§ **SELECTED EXCERPT**:
——————
Towards Better Evaluation for Dynamic Link Prediction

All dynamic graph datasets can be downloaded from here.
Our package is now available on pip (pip install dgb). Detailed documentation can be found here.

Introduction

Despite the prevalence of recent success in learning from static graphs, learning from time-evolving graphs remains an open challenge. In this work, we design new, more stringent evaluation procedures for link prediction specific to dynamic graphs, which reflect real-world considerations, to better compare the strengths and weaknesses of methods. First, we create two visualization techniques to understand the reoccurring patterns of edges over time and show that many edges reoccur at later time steps. Based on this observation, we propose a pure memorization baseline called EdgeBank. EdgeBank achieves surprisingly strong performance across multiple settings because easy negative edges are often used in current evaluation setting. To evaluate against more difficult negative edges, we introduce two more challenging negative sampling strategies that improve robustness and better match real-world applications. Lastly, we introduce six new dynamic graph datasets from a diverse set of domains missing from current benchmarks, providing new challenges and opportunities for future research.
——————
§ **SOURCE EXCERPT**:
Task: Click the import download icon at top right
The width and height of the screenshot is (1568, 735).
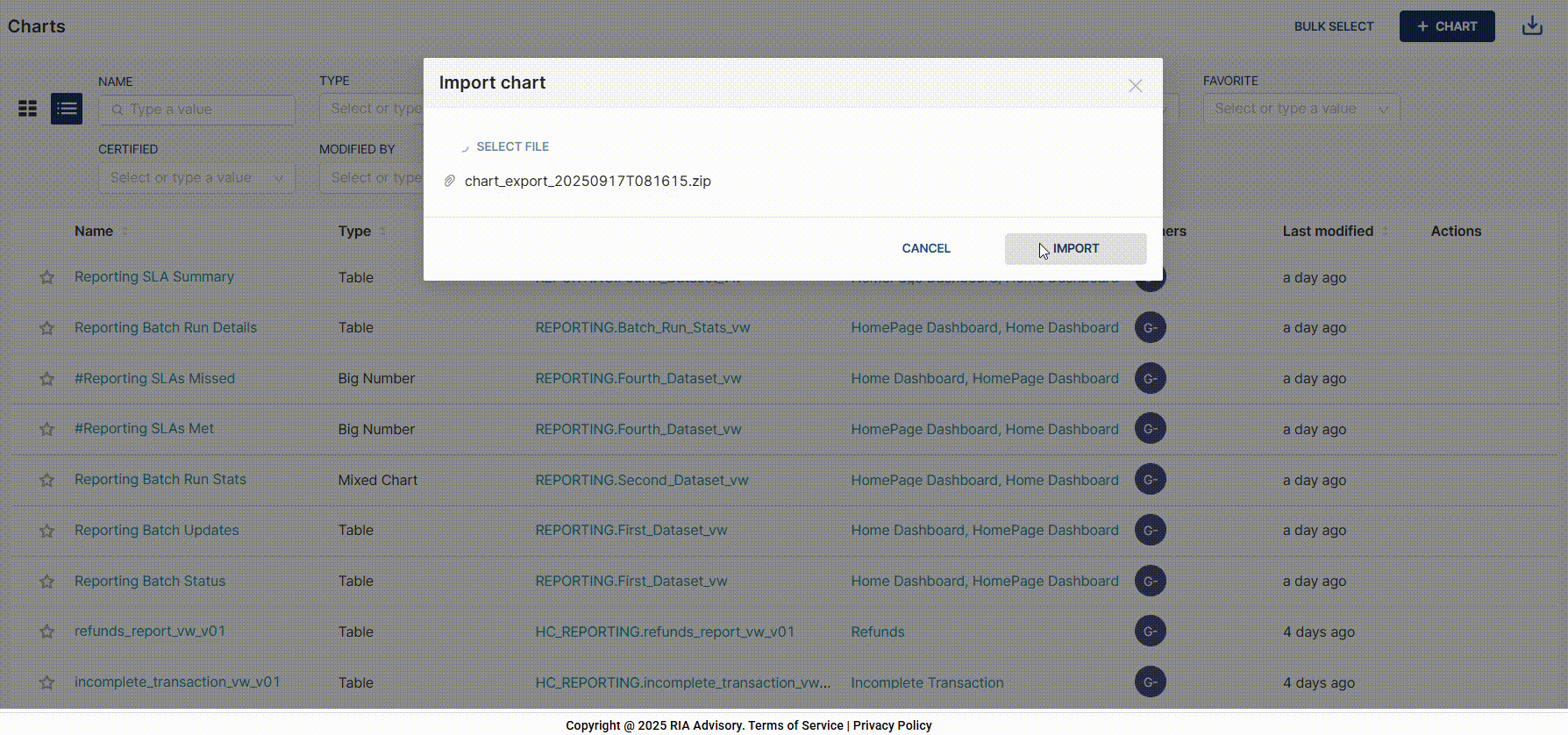Action: tap(1532, 26)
——————
§ **STATED TASK 1**:
Could you write out the passage from the dynamic link prediction overview, starting with "All dynamic graph" and going on through "be found here."?
§ **STATED TASK 2**:
How would you extend the overview of dynamic link prediction evaluation past its last sentence?

§ **WRITTEN REPLY 1**:
All dynamic graph datasets can be downloaded from here.
Our package is now available on pip (pip install dgb). Detailed documentation can be found here.

§ **WRITTEN REPLY 2**:
The ranking of different methods changes in the proposed negative sampling settings which contains more difficult negative edges. Our proposed baselines (horizontal lines) show competitive performance, in particular in standard setup.

Running the experiments

Set up Environment

conda create -n dgb python=3.9

then run

source install.sh

Datasets and Processing

All dynamic graph datasets can be downloaded from here. Then, they can be located in "DG_data" folder. For conducting any experiments, the required data should be in the data folder under each model of interest.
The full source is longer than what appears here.